For most Christians, as I said before, the phrase "the Son of God" functions as short hand, an abbreviation, if you will, of a theological composite of teachings centering on questions concerning the divine nature of the Son in relation to God the Father. There is nothing wrong with this. But it does complicate the exegete’s work and naïve readers are often prone to making such a basic category mistake when they come across familiar theological terms in the Bible.
This mistake is similar to what is described by James W. Voelz, What Does This Mean: Principles of Biblical Interpretation in the Post-Modern World, 2nd edition (St. Louis, MO: Concordia Publishing House, 1997), pp. 124-125. "It is important to note that the several different meanings conveyed by the same word, indeed, several different meanings and not part of one "giant" super-meaning."
James Barr refers to this problem as “illegitimate identity transfer” in his Semantics of Biblical Language (London: Oxford University Press, 1961), pp. 217-218).

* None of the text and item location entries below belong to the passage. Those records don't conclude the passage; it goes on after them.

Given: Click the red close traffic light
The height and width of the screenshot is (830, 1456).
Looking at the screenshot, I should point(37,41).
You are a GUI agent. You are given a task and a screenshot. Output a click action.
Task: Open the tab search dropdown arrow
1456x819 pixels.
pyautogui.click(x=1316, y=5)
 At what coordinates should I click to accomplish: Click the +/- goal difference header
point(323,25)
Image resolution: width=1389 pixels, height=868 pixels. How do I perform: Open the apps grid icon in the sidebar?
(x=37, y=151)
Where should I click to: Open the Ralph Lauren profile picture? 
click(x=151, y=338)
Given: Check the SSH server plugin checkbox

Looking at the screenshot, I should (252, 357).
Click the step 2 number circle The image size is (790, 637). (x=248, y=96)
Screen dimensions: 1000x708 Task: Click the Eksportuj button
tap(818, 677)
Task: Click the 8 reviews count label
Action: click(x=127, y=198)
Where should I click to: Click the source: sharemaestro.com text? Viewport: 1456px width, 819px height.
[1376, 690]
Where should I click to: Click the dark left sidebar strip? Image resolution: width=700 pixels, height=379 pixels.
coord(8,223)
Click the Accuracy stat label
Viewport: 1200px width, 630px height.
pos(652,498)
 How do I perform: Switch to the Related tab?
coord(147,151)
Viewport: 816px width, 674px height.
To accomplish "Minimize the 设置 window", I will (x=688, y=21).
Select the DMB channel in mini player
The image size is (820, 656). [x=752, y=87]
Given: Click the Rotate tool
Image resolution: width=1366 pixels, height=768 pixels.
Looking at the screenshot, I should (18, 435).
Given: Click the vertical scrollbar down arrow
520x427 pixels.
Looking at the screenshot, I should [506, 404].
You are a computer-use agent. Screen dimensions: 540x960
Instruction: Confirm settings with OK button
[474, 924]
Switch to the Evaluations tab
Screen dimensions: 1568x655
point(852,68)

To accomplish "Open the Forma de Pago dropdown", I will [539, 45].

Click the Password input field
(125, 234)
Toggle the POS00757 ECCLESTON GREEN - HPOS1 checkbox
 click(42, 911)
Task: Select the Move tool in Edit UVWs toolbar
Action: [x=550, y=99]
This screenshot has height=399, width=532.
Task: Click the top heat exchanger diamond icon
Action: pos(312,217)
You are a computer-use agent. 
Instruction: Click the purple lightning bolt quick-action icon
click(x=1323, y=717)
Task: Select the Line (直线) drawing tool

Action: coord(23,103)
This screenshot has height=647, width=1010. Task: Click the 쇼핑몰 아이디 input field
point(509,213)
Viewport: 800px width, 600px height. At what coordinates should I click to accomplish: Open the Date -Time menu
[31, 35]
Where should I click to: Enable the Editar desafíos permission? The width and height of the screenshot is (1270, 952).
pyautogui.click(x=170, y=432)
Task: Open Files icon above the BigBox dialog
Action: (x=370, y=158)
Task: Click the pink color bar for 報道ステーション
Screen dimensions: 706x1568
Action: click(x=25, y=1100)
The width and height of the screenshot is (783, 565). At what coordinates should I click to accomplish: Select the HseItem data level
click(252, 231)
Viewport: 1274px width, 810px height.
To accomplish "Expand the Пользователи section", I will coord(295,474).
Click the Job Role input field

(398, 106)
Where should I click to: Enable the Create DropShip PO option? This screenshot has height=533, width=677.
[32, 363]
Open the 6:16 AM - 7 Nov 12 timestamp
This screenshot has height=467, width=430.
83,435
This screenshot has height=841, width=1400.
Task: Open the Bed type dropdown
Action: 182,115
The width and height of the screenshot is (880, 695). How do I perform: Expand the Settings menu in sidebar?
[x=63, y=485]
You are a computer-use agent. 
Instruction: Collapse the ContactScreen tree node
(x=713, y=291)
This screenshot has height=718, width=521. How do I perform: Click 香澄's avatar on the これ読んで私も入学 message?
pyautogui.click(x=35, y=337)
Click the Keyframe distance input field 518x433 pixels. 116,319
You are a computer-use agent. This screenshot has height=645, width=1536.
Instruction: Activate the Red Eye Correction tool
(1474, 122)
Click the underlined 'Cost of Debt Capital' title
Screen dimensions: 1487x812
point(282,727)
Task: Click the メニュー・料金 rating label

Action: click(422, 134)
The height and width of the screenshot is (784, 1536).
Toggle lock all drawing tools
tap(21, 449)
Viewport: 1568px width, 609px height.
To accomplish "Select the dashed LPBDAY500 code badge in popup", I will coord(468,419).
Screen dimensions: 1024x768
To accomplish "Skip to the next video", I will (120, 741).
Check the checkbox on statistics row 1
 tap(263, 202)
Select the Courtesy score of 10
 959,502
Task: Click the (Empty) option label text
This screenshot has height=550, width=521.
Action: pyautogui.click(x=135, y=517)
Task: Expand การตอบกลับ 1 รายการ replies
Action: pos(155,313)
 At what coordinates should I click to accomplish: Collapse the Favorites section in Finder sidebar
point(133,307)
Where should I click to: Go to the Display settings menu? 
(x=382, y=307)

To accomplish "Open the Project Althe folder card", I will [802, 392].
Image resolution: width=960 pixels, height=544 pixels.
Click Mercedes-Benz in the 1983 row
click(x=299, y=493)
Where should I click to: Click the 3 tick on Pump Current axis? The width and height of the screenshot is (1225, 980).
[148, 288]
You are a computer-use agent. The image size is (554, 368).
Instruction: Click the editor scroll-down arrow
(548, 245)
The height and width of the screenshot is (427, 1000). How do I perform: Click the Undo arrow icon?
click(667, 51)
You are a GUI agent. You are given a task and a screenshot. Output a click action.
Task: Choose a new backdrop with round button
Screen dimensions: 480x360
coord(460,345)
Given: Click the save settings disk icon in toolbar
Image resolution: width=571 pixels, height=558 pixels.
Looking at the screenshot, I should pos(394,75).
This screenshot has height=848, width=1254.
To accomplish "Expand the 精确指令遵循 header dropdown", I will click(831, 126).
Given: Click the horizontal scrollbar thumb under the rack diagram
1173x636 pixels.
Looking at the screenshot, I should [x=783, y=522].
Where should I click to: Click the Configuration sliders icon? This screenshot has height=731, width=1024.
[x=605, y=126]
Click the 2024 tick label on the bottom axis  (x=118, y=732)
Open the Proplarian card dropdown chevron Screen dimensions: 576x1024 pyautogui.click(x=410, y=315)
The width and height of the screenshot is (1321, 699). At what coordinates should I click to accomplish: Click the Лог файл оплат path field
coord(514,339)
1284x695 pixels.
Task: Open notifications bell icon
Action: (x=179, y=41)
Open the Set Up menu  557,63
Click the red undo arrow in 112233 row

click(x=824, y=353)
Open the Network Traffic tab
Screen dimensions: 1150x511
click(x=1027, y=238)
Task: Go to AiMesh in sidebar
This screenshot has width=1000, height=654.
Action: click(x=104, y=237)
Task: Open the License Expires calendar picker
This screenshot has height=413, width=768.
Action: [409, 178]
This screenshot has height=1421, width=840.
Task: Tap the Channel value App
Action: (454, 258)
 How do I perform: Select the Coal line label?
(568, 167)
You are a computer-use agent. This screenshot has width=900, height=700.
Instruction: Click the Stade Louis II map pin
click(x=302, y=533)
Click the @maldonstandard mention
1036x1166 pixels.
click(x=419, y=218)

Vern Poythress warns against this kind of category mistake with his second maxim of symphonic theology: “No term in the Bible is equal to a technical term of systematic theology.” He explains that “if we want to develop technical terms in theology, such as ‘Trinity’ or ‘saving faith,’ we cannot make those terms perfectly match individual Hebrew or Greek vocabulary items. The reason is that we cannot make a word with a precise meaning exactly match a word with a broad, flexible meaning, or one with several shades of meaning in different contexts. If we really succeeded in making some English word “exactly match” a Hebrew or Greek word, the word in English would be just as vague and flexible as the one in Greek or Hebrew; it would not have any of the advantages of technical precision or fixity of meaning. The more precise we make the technical term, the greater the distance it must have from an exact match to any one word of Hebrew or Greek” (Symphonic Theology: The Validity of Multiple Perspectives in Theology (Grand Rapids: Zondervan, 1987), p. 75).
In other words, reading our systematic theological meaning into every occurrence of the phrase "son of God" or "God's Son" in the Bible will most likely cause us to misunderstand the passage.